* WORK ORDER
The material below includes pictures; leave them out and return only the lines between the line containing "Where should I click to: Open" and the line containing "You are a computer-use agent.", inclusive, word for word.
-- Opening Marker --
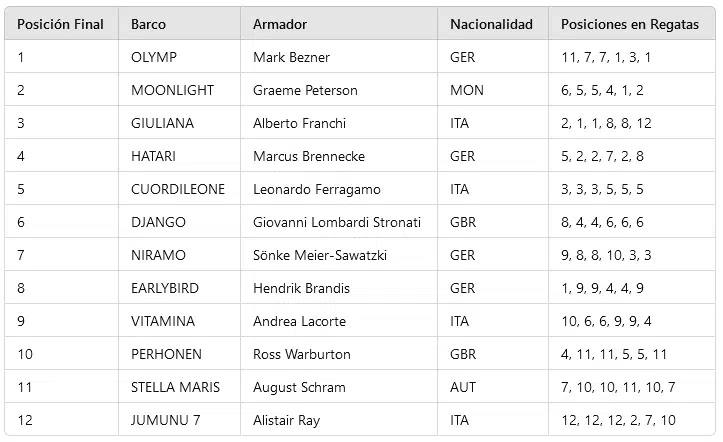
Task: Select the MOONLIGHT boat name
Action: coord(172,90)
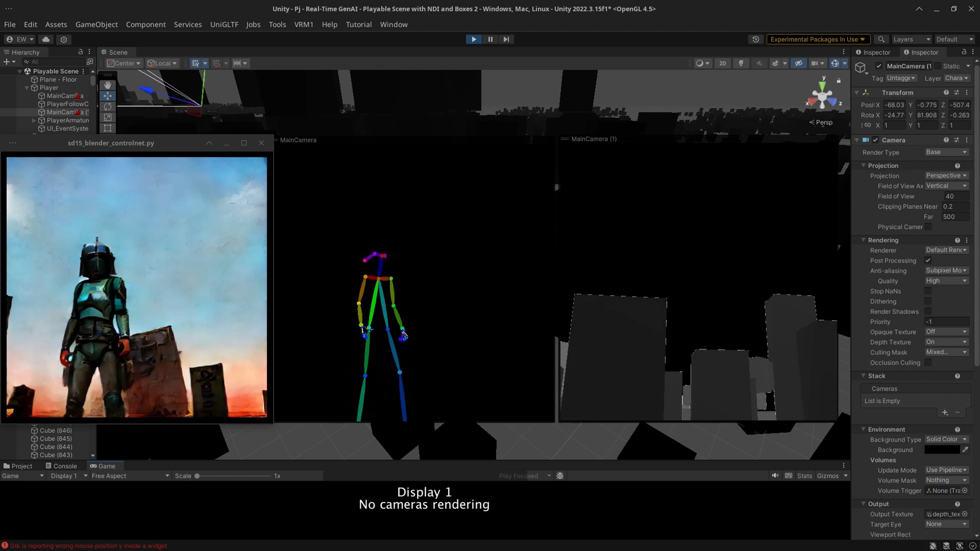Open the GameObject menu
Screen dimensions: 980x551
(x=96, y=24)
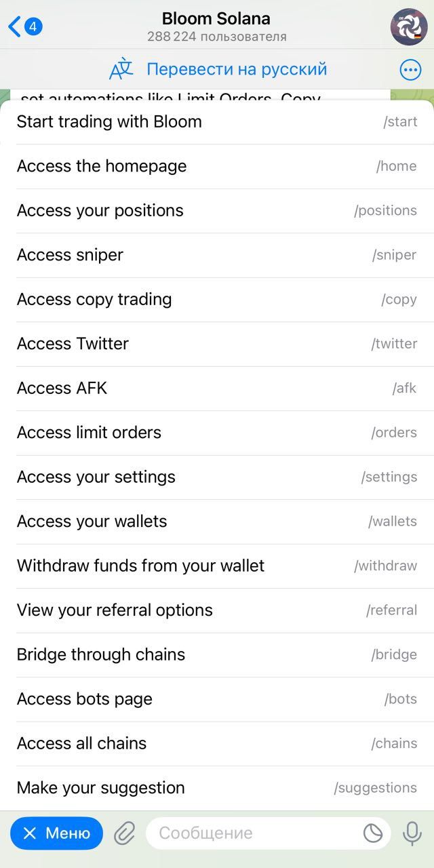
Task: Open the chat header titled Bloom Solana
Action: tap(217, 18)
-- Closing Marker --
-- Opening Marker --
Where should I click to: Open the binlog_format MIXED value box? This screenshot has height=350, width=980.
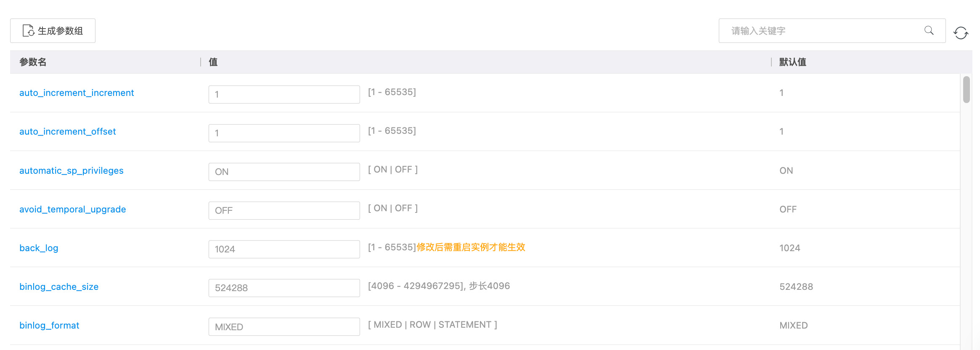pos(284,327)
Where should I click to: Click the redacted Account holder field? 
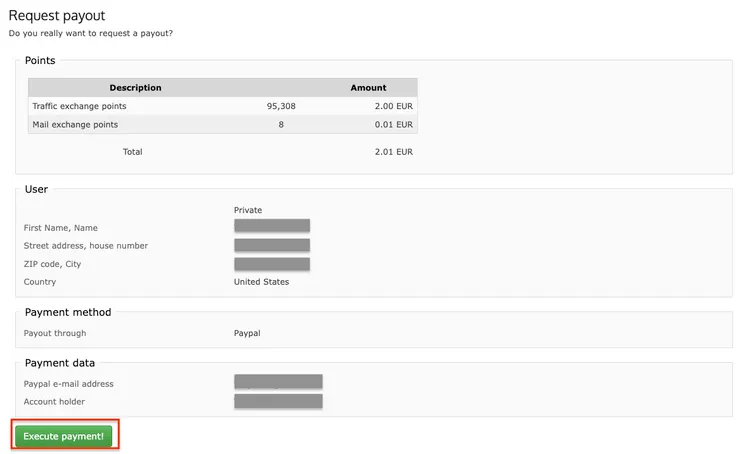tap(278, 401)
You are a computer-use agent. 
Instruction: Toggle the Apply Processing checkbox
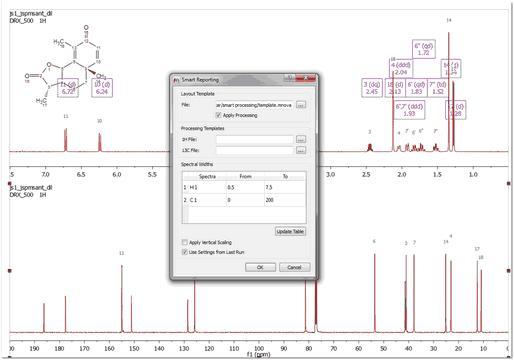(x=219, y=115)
-- Closing Marker --
* ANSWER TO THE PROBLEM
Where should I click to: Open the binlog_format MIXED value box? This screenshot has height=350, width=980.
pos(284,327)
Where should I click to: Click the redacted Account holder field? 
tap(278, 401)
You are a computer-use agent. 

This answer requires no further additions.